Our study benefited from the uniquely rich clinical information that is available from the participants in the NORDiC study. In particular, we established a specific association between neurodevelopmental duplications and ASD (not other comorbidities), although no significant associations emerged for neurodevelopmental deletions. The results suggest that whereas neurodevelopmental duplications in OCD can be, at least in part, explained by the presence of comorbid ASD, our findings regarding deletions appear to be independent of key psychiatric comorbidities. We also found a tentative association between deletions and multimodal treatment response in a sub-cohort of individuals who had treatment outcome data, whereby individuals with deletions in neurodevelopmental disorder genes were less likely to respond to treatment. However, these results should be interpreted with caution because this analysis only included 8 cases with deletions in neurodevelopmental disorder genes. Larger samples are needed to confirm this finding.

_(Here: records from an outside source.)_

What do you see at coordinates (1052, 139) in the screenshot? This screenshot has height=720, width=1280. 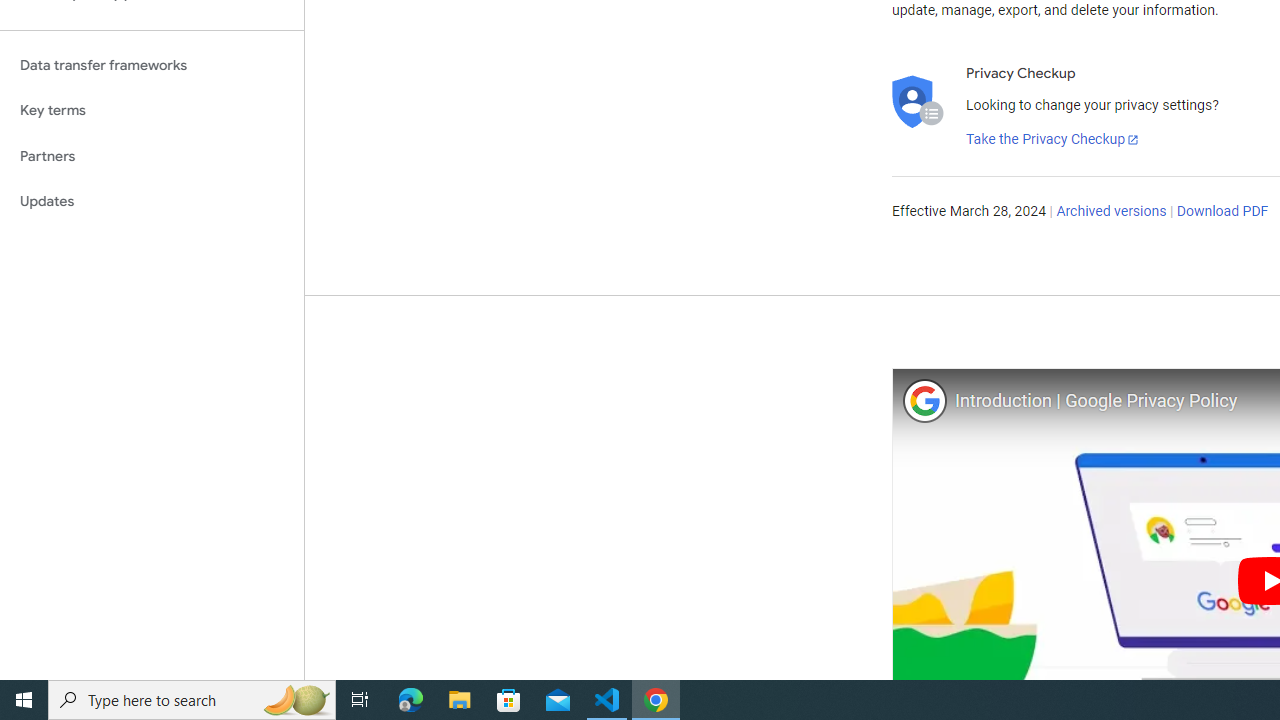 I see `'Take the Privacy Checkup'` at bounding box center [1052, 139].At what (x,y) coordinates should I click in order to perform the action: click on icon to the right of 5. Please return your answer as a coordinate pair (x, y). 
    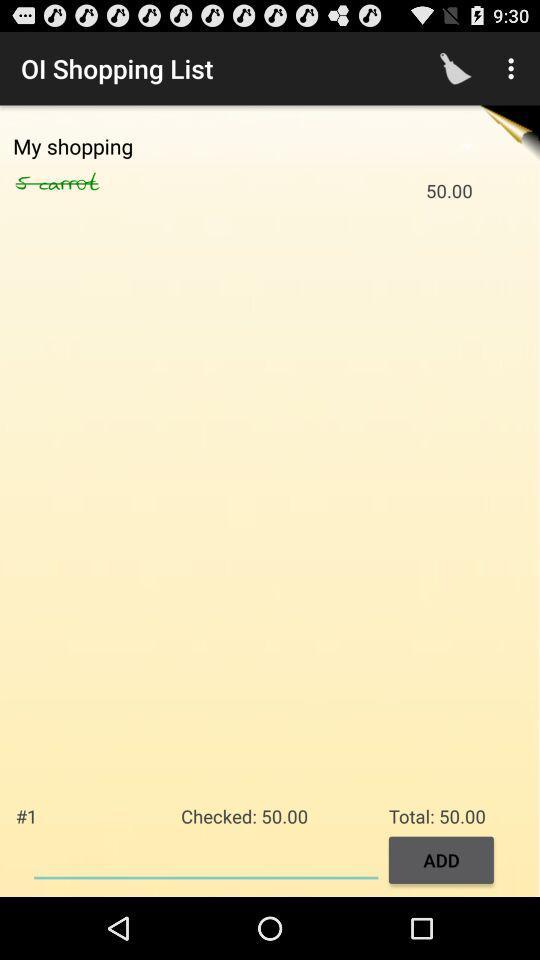
    Looking at the image, I should click on (90, 183).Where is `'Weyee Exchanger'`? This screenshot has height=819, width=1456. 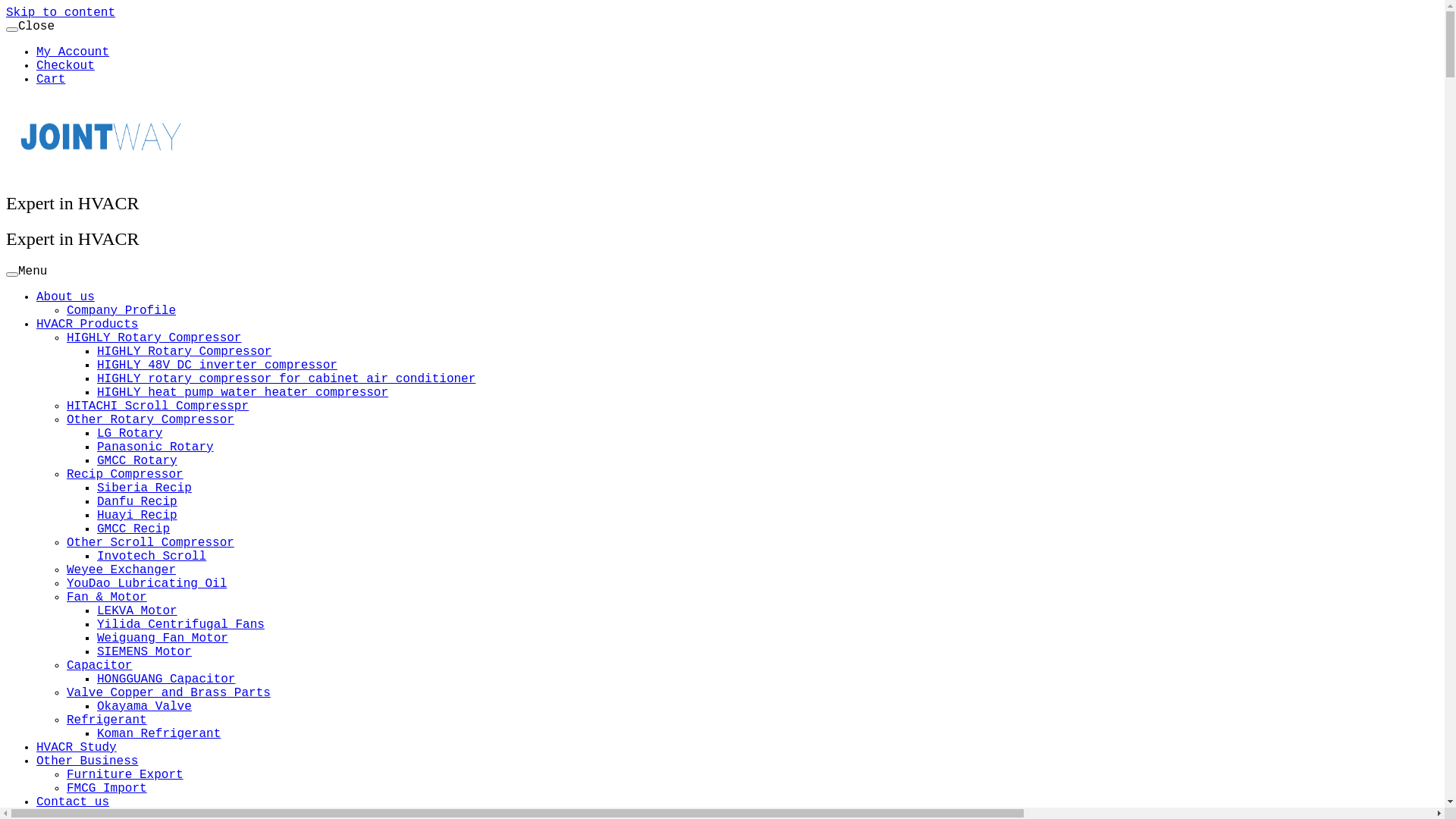
'Weyee Exchanger' is located at coordinates (65, 570).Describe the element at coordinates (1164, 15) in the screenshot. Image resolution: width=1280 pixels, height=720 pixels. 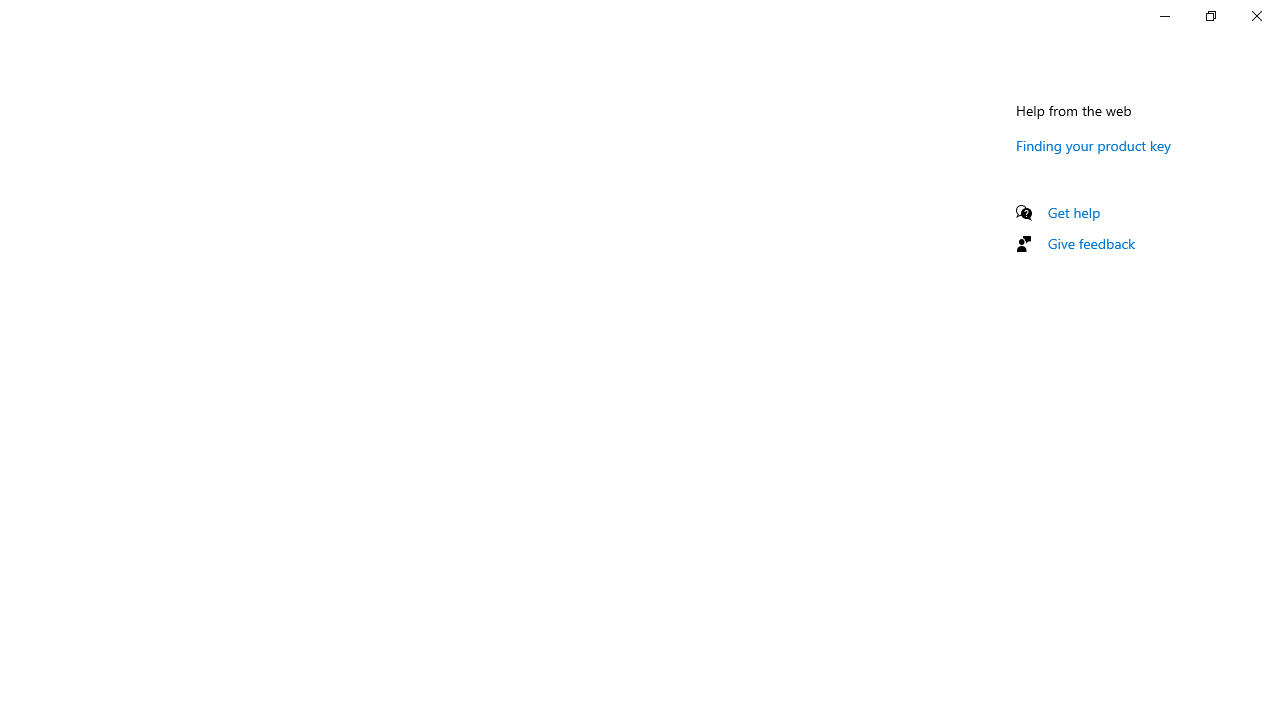
I see `'Minimize Settings'` at that location.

An attribute of our study that could be interpreted as both a strength and a weakness is the ancestral homogeneity of the cohort. While this led to a cleaner analysis that is unlikely to be influenced by substantial differences in ancestry, it does not address European bias and subsequent inequity present in most genetic studies [36]. We note that the effects of negative selection mean that results here are likely generalizable across ancestries. OCD cases here are enriched for CNVs overlapping protein-coding genes which are depleted of damaging variation across multiple ancestries [28]. Because of this, these variants are likely subject to negative selection, irrespective of ancestry. Consistent with this, a recent cross-ancestry analysis of Schizophrenia cases and unaffected controls [37] saw significant overlap with rare variant burden in constrained genes already highlighted in the SCHEMA study [33].

The case/control CNV callset here and the previously published gene-based WES summary statistics from Halvorsen et al. 2021 overlap in a nonrandom manner consistent with the presence of multiple OCD risk genes impacted in both datasets [6]. This indicates that the process of calling CNVs from WES data and forming gene-based summary statistics that incorporate SNV, indel and CNV calls is a worthwhile endeavor. Consistent with this, recent large WES analyses have benefited greatly from incorporating CNV call information into gene based tests, and methods for making CNV calls from WES data and incorporating them into analyses have been optimized [30, 38]. CNV burden and damaging SNV/indel burden, in a scenario where sample size is sufficiently large, should point to a consistent core set of risk genes where damaging coding variation substantially increases risk of OCD.